Inflation Creating Issues for Crypto Bulls
The major headwind for ETH here, and all crypto assets, is the drop-off in Fed easing expectations. Fed policymakers have been very vocal in recent weeks, pushing back against near-term easing calls citing concern over inflation. CPI was seen cooling to 3.4% last month, down from 3.5% prior but still well above the bank’s 2% target. Alongside hawkish Fed commentary in recent weeks, the latest FOMC minutes added to hawkish sentiment with some members seen voicing support for further tightening if inflation remains sticky at current levels. Last week, a bumper set of US PMIs added further cause concerns with inflationary elements seen rising in both the services and manufacturing sector readings. Looking ahead, focus will now be on Friday’s core PCE data with risks of a correction lower in ETH if we see a further rise in inflationary data.

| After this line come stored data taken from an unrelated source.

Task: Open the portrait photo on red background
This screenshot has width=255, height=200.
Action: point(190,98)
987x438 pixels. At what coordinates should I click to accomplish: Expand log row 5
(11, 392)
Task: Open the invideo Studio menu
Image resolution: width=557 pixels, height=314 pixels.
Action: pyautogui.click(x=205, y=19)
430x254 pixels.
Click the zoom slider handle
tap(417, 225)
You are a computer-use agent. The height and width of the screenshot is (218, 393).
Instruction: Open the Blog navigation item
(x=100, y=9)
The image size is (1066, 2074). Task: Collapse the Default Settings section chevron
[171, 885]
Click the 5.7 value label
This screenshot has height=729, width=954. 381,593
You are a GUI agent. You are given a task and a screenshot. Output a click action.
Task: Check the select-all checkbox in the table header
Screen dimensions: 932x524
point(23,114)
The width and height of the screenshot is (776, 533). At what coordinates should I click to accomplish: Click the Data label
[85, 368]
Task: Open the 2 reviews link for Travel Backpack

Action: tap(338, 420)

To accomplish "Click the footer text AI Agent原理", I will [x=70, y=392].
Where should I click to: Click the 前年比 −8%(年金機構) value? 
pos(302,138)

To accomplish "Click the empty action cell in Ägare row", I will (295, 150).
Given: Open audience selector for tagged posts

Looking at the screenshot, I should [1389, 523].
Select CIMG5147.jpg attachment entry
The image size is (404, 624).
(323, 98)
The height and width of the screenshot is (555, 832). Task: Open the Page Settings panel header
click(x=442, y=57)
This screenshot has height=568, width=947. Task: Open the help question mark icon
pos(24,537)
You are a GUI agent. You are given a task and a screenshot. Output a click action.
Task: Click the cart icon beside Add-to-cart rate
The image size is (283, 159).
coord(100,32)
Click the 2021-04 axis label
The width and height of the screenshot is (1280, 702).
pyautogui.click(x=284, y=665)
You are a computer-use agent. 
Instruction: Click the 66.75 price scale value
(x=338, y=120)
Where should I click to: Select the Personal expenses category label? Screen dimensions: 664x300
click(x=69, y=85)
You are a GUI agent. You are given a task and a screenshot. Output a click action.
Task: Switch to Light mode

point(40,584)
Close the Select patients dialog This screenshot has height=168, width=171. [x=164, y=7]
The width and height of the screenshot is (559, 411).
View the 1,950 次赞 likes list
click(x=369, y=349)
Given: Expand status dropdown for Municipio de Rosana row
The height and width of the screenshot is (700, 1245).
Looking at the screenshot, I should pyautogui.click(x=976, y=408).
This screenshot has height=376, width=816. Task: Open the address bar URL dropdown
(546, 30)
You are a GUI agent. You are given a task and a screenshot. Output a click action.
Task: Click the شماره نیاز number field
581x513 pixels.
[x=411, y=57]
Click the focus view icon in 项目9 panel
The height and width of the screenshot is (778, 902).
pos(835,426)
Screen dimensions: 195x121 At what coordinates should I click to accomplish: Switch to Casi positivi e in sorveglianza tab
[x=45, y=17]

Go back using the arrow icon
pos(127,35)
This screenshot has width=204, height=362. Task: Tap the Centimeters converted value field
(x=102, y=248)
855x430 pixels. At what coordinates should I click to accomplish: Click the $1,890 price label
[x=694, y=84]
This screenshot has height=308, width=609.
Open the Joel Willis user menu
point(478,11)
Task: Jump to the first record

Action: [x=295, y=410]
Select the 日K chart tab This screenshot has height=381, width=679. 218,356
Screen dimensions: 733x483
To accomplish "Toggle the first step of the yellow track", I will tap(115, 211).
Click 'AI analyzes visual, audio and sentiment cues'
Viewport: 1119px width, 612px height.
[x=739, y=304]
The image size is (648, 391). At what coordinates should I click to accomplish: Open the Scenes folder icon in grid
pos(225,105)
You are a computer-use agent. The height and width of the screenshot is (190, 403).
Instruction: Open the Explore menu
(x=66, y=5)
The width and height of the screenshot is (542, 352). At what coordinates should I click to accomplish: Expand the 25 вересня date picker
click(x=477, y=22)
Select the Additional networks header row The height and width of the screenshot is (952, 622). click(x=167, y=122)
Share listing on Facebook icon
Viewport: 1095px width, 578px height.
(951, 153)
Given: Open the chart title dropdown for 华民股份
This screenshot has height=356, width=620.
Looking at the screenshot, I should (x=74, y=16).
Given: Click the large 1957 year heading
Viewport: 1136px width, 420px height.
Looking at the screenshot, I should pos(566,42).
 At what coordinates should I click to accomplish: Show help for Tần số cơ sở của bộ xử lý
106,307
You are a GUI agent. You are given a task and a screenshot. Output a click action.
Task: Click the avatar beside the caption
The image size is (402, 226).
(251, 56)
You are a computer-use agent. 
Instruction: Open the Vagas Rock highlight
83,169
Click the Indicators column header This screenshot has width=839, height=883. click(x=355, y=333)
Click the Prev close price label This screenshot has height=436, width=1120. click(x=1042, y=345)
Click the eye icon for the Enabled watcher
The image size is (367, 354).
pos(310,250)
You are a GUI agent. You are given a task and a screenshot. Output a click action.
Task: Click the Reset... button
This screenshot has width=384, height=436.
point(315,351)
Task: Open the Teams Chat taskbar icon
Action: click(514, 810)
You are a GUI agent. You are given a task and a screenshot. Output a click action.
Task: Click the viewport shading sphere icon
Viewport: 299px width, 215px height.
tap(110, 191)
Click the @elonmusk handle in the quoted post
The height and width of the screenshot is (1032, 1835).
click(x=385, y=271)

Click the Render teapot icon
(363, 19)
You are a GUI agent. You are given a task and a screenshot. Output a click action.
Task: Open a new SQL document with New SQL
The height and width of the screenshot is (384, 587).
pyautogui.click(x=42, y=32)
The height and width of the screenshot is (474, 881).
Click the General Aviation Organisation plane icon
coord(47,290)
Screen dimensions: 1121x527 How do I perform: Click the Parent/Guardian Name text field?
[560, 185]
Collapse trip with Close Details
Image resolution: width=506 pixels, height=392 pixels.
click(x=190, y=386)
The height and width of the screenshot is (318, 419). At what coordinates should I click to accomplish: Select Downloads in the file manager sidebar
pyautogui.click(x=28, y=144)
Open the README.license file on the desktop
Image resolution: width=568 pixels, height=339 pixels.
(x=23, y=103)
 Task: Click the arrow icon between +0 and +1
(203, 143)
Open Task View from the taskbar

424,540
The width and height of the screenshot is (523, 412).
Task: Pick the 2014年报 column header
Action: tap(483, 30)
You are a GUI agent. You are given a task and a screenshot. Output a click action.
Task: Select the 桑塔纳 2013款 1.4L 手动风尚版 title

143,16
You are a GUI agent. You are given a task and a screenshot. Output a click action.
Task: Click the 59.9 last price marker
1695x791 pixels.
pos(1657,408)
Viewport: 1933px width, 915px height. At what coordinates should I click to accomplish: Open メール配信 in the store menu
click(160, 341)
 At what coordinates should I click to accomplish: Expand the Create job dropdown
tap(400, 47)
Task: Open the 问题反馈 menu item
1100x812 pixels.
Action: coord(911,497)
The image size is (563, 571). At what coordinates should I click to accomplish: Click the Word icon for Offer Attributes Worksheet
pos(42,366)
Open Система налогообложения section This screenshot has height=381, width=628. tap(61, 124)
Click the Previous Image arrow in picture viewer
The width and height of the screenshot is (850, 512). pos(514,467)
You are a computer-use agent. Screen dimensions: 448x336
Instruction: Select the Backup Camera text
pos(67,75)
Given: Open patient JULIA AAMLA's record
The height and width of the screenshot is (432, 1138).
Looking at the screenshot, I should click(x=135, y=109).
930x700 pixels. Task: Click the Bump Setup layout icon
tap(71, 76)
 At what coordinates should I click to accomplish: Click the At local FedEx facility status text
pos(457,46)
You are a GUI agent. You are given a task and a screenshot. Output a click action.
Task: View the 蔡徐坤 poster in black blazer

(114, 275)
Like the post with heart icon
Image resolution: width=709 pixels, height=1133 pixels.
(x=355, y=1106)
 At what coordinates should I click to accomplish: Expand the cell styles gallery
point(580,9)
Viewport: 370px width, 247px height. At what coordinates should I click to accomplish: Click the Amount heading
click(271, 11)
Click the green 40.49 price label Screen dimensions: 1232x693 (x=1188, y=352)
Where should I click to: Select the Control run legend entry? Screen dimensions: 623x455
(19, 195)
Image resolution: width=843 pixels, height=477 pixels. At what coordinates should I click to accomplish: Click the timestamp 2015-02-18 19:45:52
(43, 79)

Medium-Term View Remains Bullish
While concerns over inflation persist, and near-term Fed easing expectations remain subdued, crypto prices are likely to continue to struggle to gain ground. However, given the bullish developments within the crypto space, if we start to see US inflation cooling and Fed easing expectations being rebuilt, this should fuel a strong wave of buying across ETH, BTC and other digital coins.
Technical Views
ETH
The rally in ETH has seen the market breaking out above the 3582.5 level, though stalling for now into a test of the 4003 resistance. With momentum studies bullish, focus remains on an eventual breakout higher while 3582.5 hold as support. Below there, 3252 will be next support to note.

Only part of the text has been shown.